Why can't I change the primary metric after sending?
This is a critical safeguard called pre-registration. If you could change the metric after seeing results, you might (even unconsciously) switch to whichever metric makes a particular variant look best. This would inflate your false positive rate, causing you to "find" winners that aren't real winners. Pre-registering the metric keeps the test honest.
What is the attribution window?

The attribution window is the time period after each recipient is assigned during which their engagement events (clicks, conversions, purchases) are credited to the test. The default is 7 days (168 hours).

Critically, the window is per-recipient, not per-campaign. Each person's 7-day clock starts from the moment they were assigned a variant. For a broadcast campaign where everyone is assigned at once, this is effectively the same as "7 days after send." For an automation or flow where new recipients enter over time, each person gets their own independent 7-day window starting from their entry date.

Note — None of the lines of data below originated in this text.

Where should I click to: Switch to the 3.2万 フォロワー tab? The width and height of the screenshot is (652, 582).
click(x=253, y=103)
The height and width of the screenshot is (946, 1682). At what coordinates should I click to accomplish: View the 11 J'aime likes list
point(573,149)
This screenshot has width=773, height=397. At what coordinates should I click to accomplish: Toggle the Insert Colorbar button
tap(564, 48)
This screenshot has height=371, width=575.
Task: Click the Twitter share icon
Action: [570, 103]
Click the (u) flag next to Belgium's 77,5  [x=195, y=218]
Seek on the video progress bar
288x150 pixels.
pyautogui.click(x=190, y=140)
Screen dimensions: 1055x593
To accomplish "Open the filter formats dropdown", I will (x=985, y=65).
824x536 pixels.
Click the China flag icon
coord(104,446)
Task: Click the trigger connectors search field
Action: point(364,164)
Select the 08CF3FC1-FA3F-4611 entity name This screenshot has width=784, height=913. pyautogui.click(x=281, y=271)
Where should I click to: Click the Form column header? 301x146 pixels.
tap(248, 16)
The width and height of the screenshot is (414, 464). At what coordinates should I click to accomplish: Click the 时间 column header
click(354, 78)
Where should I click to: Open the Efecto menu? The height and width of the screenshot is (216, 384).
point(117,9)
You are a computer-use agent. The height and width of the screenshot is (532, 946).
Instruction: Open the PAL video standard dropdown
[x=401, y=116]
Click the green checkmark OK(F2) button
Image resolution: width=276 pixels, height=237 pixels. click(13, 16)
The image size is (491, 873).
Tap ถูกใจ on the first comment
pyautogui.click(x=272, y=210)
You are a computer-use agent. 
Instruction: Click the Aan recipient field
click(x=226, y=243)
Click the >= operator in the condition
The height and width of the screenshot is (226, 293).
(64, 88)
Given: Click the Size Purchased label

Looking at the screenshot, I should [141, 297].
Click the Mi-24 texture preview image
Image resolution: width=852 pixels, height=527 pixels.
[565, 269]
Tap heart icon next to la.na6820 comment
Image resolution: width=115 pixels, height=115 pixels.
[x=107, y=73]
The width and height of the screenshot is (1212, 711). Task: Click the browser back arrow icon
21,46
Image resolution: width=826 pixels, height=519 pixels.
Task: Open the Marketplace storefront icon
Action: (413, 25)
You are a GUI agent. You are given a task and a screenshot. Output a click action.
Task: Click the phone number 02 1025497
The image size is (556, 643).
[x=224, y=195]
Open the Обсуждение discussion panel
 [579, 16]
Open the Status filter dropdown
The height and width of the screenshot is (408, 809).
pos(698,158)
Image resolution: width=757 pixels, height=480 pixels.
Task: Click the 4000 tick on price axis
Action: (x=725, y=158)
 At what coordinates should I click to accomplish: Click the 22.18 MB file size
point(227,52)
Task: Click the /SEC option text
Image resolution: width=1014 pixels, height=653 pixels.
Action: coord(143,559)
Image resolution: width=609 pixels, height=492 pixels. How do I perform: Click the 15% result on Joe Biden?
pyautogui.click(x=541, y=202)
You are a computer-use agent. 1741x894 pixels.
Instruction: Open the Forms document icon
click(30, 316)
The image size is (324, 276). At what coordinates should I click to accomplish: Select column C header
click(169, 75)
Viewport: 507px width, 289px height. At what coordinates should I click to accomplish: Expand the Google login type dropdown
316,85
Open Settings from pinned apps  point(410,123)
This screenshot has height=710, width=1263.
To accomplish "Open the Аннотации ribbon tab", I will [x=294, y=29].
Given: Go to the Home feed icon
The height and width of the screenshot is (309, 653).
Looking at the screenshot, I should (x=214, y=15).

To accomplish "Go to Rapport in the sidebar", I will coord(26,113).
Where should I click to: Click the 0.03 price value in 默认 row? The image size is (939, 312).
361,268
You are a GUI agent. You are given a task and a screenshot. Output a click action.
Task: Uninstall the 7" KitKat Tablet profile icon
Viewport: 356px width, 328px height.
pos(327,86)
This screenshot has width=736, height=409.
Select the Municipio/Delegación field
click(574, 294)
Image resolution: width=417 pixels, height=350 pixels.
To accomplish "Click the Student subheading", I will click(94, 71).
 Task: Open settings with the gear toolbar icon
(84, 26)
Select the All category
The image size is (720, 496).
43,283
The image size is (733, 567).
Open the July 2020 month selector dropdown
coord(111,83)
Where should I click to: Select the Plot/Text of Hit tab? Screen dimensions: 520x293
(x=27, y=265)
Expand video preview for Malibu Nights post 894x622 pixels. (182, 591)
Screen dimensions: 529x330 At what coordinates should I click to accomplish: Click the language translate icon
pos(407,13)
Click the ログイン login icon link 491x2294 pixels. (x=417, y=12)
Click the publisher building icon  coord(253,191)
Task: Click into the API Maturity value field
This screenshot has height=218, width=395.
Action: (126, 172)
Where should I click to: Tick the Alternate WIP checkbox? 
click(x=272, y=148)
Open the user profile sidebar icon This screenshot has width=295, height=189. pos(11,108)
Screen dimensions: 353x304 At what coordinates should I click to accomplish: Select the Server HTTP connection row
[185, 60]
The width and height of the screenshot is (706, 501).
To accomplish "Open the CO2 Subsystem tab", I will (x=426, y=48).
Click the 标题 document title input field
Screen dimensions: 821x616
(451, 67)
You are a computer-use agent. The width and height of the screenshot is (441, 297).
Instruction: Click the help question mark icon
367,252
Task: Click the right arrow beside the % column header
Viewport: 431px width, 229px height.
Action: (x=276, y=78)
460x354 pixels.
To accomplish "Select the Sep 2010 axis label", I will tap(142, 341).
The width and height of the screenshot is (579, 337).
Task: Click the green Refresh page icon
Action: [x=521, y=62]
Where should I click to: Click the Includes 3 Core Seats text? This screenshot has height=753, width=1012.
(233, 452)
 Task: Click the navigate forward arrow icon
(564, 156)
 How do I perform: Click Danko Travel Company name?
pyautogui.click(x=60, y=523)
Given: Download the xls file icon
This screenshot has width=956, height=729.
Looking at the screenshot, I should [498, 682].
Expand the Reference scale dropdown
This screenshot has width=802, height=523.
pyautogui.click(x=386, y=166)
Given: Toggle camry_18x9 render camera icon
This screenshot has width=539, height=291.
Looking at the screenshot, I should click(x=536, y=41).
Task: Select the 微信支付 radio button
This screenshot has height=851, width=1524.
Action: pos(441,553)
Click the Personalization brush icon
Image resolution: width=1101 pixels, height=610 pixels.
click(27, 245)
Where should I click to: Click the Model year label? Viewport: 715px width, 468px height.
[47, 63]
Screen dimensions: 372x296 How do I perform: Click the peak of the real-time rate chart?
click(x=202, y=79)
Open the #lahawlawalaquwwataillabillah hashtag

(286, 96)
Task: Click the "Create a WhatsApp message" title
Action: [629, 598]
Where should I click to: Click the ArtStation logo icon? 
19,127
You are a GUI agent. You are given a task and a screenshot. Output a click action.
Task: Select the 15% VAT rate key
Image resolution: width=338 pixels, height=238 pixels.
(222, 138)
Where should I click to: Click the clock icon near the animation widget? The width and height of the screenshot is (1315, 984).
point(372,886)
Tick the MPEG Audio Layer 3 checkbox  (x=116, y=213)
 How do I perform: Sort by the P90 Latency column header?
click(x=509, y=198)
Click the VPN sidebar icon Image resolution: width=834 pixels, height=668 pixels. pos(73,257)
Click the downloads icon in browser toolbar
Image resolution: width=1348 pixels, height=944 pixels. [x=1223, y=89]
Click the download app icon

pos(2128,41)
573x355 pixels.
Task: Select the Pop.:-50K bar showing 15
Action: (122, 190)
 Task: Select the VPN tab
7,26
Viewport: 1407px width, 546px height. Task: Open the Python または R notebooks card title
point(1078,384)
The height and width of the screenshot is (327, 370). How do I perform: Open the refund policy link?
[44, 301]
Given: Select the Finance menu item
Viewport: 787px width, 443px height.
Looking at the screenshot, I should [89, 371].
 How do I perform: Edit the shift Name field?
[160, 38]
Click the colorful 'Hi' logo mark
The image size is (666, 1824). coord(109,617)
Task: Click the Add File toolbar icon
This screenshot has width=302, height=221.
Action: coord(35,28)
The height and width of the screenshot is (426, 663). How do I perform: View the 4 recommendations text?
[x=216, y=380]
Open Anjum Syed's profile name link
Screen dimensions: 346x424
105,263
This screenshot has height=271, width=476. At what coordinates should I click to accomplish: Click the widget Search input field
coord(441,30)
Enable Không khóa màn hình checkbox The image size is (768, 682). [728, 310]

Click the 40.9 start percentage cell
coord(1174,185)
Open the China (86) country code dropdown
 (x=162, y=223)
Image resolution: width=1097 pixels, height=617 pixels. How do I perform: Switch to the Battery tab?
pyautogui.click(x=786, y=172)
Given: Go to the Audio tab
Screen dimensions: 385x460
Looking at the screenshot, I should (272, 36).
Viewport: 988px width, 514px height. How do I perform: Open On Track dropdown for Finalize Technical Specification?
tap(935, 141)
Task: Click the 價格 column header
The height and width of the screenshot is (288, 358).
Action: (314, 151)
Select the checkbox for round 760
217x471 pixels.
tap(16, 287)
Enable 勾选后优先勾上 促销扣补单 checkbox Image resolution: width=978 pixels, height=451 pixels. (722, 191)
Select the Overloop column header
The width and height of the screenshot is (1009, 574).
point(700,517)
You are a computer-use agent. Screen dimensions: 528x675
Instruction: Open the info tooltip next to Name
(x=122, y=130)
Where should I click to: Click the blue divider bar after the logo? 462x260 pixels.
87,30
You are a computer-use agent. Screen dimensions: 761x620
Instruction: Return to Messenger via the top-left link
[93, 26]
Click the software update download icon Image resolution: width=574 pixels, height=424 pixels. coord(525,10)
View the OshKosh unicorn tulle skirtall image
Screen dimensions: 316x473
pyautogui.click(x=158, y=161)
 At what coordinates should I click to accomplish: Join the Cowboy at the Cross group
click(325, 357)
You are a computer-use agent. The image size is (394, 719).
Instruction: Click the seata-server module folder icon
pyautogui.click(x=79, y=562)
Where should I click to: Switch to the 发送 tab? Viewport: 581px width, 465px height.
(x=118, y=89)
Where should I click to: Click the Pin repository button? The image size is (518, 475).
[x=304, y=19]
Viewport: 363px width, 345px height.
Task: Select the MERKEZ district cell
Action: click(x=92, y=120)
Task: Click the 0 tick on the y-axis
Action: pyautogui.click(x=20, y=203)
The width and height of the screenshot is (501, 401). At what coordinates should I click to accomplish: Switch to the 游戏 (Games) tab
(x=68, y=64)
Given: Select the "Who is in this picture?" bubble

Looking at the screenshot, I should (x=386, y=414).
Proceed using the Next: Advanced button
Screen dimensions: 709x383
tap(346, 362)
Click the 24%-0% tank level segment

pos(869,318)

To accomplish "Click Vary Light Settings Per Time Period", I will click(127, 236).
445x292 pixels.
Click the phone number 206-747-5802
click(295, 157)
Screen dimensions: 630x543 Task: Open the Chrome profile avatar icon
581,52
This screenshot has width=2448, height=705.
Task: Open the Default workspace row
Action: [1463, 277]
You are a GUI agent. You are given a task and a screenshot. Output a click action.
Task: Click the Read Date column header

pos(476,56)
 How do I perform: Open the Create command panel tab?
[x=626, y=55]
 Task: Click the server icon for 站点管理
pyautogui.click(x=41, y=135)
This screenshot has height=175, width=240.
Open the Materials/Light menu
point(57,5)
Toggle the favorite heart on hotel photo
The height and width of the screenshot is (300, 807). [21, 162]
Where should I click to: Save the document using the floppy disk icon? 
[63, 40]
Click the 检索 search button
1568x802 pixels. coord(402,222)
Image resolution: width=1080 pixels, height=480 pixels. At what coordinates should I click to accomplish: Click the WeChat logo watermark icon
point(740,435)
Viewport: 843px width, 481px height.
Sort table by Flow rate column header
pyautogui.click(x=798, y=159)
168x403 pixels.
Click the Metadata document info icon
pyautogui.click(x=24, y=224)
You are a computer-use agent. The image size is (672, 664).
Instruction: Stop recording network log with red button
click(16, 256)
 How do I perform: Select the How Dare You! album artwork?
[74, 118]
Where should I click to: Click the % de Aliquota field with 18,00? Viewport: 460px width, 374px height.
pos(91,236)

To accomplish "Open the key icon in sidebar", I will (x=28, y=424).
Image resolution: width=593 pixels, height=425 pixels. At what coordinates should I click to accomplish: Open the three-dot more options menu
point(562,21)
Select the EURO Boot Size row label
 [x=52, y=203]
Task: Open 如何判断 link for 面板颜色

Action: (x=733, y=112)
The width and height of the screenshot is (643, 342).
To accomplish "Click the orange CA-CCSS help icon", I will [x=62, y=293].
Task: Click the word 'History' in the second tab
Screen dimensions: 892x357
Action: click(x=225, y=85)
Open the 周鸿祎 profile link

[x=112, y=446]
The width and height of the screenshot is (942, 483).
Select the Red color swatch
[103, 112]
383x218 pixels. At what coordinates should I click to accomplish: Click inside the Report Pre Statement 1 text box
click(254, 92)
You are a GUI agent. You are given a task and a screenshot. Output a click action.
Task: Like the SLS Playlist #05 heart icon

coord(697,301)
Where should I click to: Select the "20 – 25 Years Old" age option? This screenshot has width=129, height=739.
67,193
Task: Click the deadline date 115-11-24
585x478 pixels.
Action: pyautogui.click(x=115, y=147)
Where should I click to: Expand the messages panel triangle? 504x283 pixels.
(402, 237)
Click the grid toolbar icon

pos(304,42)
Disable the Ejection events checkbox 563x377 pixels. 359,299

A click that happens 3 days after assignment counts. A purchase 10 days after assignment does not (by default). This prevents distant events, which are influenced by many other factors, from muddying your test results.

If a significant number of conversions are arriving after individual attribution windows close, Liftstack will flag this and suggest extending the window for future campaigns.

How does attribution work for automations and flows?

Automations and flows work the same way as broadcast campaigns, with one important difference: recipients enter the test over time rather than all at once.

Liftstack automatically detects whether a campaign is a broadcast (all messages sent within 48 hours) or an automation (messages sent over days or weeks). The per-recipient attribution window means you do not need to worry about when individual messages are sent. Each person's conversions are measured from their own assignment time, ensuring fair comparison regardless of entry date.

One practical consequence: automations take longer to produce results, because recipients are entering gradually rather than all at once. The campaign report updates as new data arrives, and verdicts may shift as the sample grows.

What is the Test Calculator?

The Test Calculator is a pre-test planning tool available under Analytics > Test Calculator. Enter your channel, the number of variants, and your audience size. Liftstack computes the minimum detectable effect, the required sample size per variant, and the estimated number of days to reach a conclusion.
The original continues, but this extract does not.